- _DIRECTIONS_:
Write the records out again in full, word for word.

- _PROVIDED DATA_:
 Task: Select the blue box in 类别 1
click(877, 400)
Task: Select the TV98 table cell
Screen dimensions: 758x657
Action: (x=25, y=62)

- _RESULT_:
 Task: Select the blue box in 类别 1
click(877, 400)
Task: Select the TV98 table cell
Screen dimensions: 758x657
Action: (x=25, y=62)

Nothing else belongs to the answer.